Results: Plasma calprotectin concentrations were significantly higher in patients with AIS compared with controls [patients vs. control: median (IQR) 54.2 (39.01–99.04) vs. 50.04 (35.42–61.22), p < 0.001]. Besides, patients with poor prognosis, as defined by mRS ≥ 3, had significantly higher calprotectin levels than patients with good prognosis [poor prognosis patients vs. good prognosis patients: median (IQR) 61.99 (47.52–108) vs. 43.36 (33.39–60.2), p < 0.001]. Plasma calprotectin levels were positively associated with the disease severity of AIS, as reflected by infarction volume and NIHSS score at baseline. Furthermore, baseline calprotectin was found to be independently associated with poor prognosis [odds ratio (OR): 1.02, 95% CI: 1.01–1.03] and disease progression (OR: 1.03, 95% CI: 1.02–1.04) of AIS during a 2-week follow-up, with adjustment of possible confounding factors.

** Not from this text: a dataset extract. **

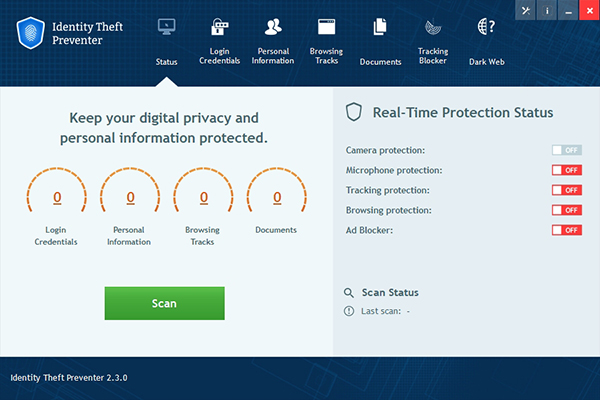600x400 pixels.
Task: Open the Dark Web globe icon
Action: [x=487, y=28]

Conclusion: Plasma calprotectin is associated with short-term functional outcomes of AIS.

Introduction

Acute ischemic stroke (AIS) is one of the leading causes of mortality and disability worldwide (1). Over the next years, the global AIS burden is expected to increase steadily because of population aging. The pathophysiology of brain ischemia and post-ischemia changes in the brain are not yet fully understood. Inflammation is increasingly recognized as an important element in the pathogenesis of ischemic stroke. Brain ischemia leads to an immediate local inflammatory reaction with activation of microglia, astrocytes, and endothelial cells, as well as the further release of pro-inflammatory cytokines (2). These non-specific alterations post-ischemia could result in blood-brain barrier dysfunction and infiltration of peripheral inflammatory cells and cytokines into the brain, which may further increase tissue injury (3).

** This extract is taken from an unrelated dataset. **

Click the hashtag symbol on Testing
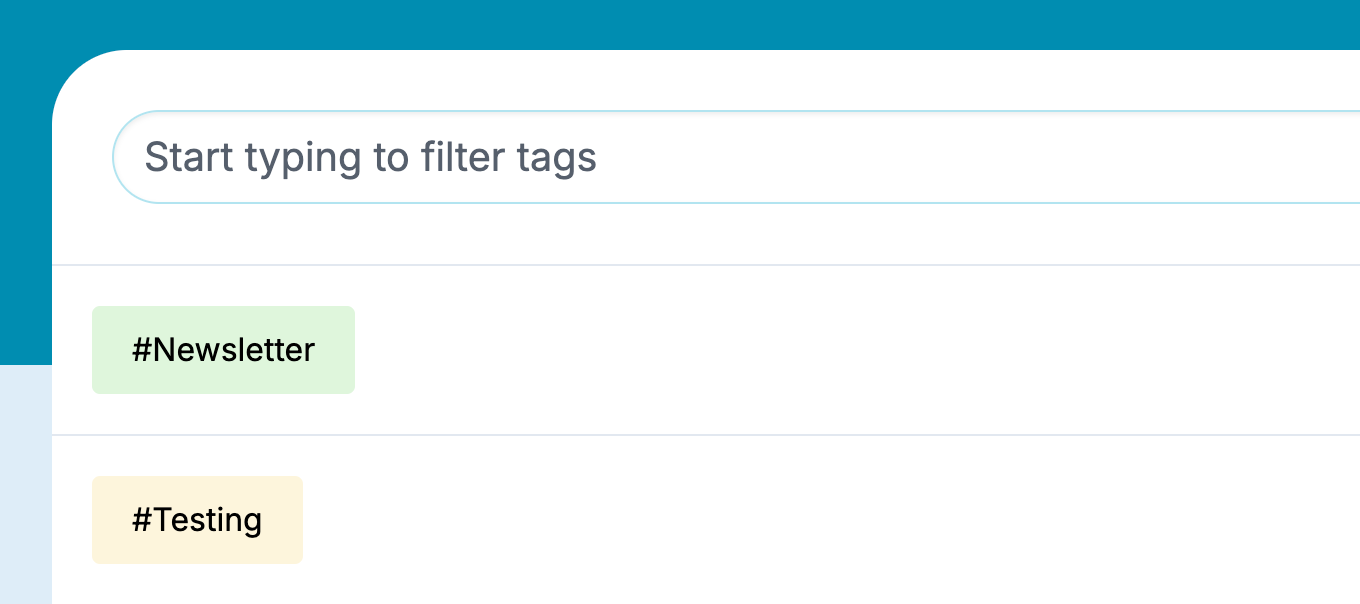The image size is (1360, 604). click(139, 519)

A panel of inflammatory molecules are predictive markers of severity and functional outcomes of AIS; such molecules are proposed as potential therapeutic targets in AIS (4). Calprotectin, which is formed by S100A8 and S100A9 heterodimer, plays a pivotal role in promoting inflammation and atherosclerosis progression. Plasma calprotectin is associated with the risk of coronary artery events (5) and peripheral artery diseases (6). Moreover, circulating calprotectin has been demonstrated to be elevated in AIS (7), and inhibition of S100A9 has been found to suppress thrombus formation in experimental models of AIS (8). However, there is limited evidence currently about the predictive effects of calprotectin on short-term functional outcomes of AIS. Therefore, this study aimed to investigate the potential of circulating calprotectin as a short-term prognostic biomarker of AIS.